If mols and scores have different lengths.

Example
from mol_gen_docking.evaluation.top_k import top_k
from rdkit import Chem

# Using SMILES strings
smiles = ["CC(C)Cc1ccc(cc1)C(C)C(O)=O", "c1ccccc1"]
scores = [8.5, 7.2]
metric = top_k(smiles, scores, k=2)
print(f"Top-2 score: {metric}")

# Using RDKit Mol objects
mols = [Chem.MolFromSmiles(smi) for smi in smiles]
metric = top_k(mols, scores, k=2)
Notes
  • Duplicate molecules are automatically detected and removed using canonical SMILES
  • If k is larger than the number of unique molecules, remaining slots are filled with 0.0
  • The final metric is the average of the k highest scores
Source code in mol_gen_docking/evaluation/top_k.py
def top_k(
    mols: List[str] | List[Chem.Mol],
    scores: List[float],
    k: int,
    canonicalize: bool = True,
) -> float:
    """Calculate the top-k metric for molecular generation.

    This function computes the average score of the top k unique molecules from a set
    of candidates.
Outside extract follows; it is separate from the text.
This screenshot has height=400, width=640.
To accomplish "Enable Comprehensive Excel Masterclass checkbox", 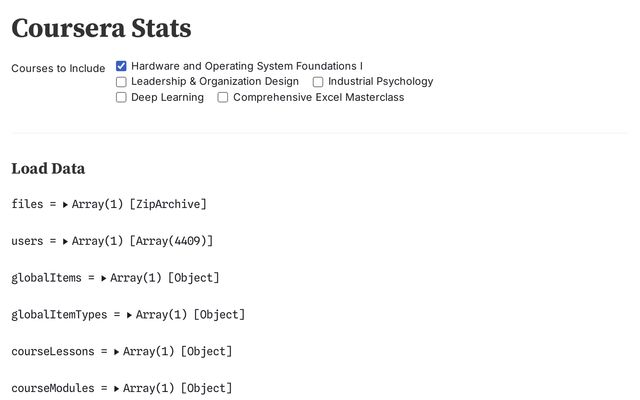I will [223, 98].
It first deduplicates molecules using canonical SMILES representation,
    then selects the k molecules with the highest scores. This metric is useful for
    evaluating the quality of generated molecules.

    Args:
        mols: List of molecules as SMILES strings or RDKit Mol objects.
        scores: List of scores corresponding to each molecule (e.g., docking scores,
            binding affinity). Must have the same length as mols.
        k: Number of top molecules to consider. If fewer than k unique molecules are
            provided, the remaining slots are filled with 0.0 scores.
        canonicalize: Whether to canonicalize SMILES strings before comparison.
            If True, molecules are converted to canonical SMILES for deduplication.
            Default is True.

    Returns:
        Average score of the top k unique molecules. If fewer than k unique molecules
        are available, the average includes padding with 0.0 scores.

    Raises:
        AssertionError: If mols and scores have different lengths.

    Example:
        ```python
        from mol_gen_docking.evaluation.top_k import top_k
        from rdkit import Chem

        # Using SMILES strings
        smiles = ["CC(C)Cc1ccc(cc1)C(C)C(O)=O", "c1ccccc1"]
        scores = [8.5, 7.2]
        metric = top_k(smiles, scores, k=2)
        print(f"Top-2 score: {metric}")

        # Using RDKit Mol objects
        mols = [Chem.MolFromSmiles(smi) for smi in smiles]
        metric = top_k(mols, scores, k=2)
        ```

    Notes:
        - Duplicate molecules are automatically detected and removed using canonical SMILES
        - If k is larger than the number of unique molecules, remaining slots are filled with 0.0
        - The final metric is the average of the k highest scores
    """
    smi_list: List[str]
    if canonicalize or isinstance(mols[0], Chem.Mol):
        if isinstance(mols[0], str):
            mols_list = [Chem.MolFromSmiles(smi) for smi in mols]
        else:
            mols_list = mols
        smi_list = [Chem.MolToSmiles(mol, canonical=True) for mol in mols_list]
    else:
        smi_list = mols

    # Drop ducplicates and keep idxs
    seen = set()
    unique_idxs = []
    for idx, smi in enumerate(smi_list):
        if smi not in seen:
            seen.add(smi)
            unique_idxs.append(idx)
    unique_scores = [scores[idx] for idx in unique_idxs] + [
        0.0 for _ in range(len(unique_idxs), k)
    ]
    unique_scores = sorted(unique_scores, reverse=True)[:k]
    return sum(unique_scores) / k

Benchmark Context

In the MolGenDocking project, the top-k metric is used to evaluate molecular generation models on raw-quality without diversity constraints. We assess how well a model can generate multiple high-scoring molecules, possibly from a same chemical serie.

See Diversity-Aware Top-k for a variant that also enforces chemical diversity.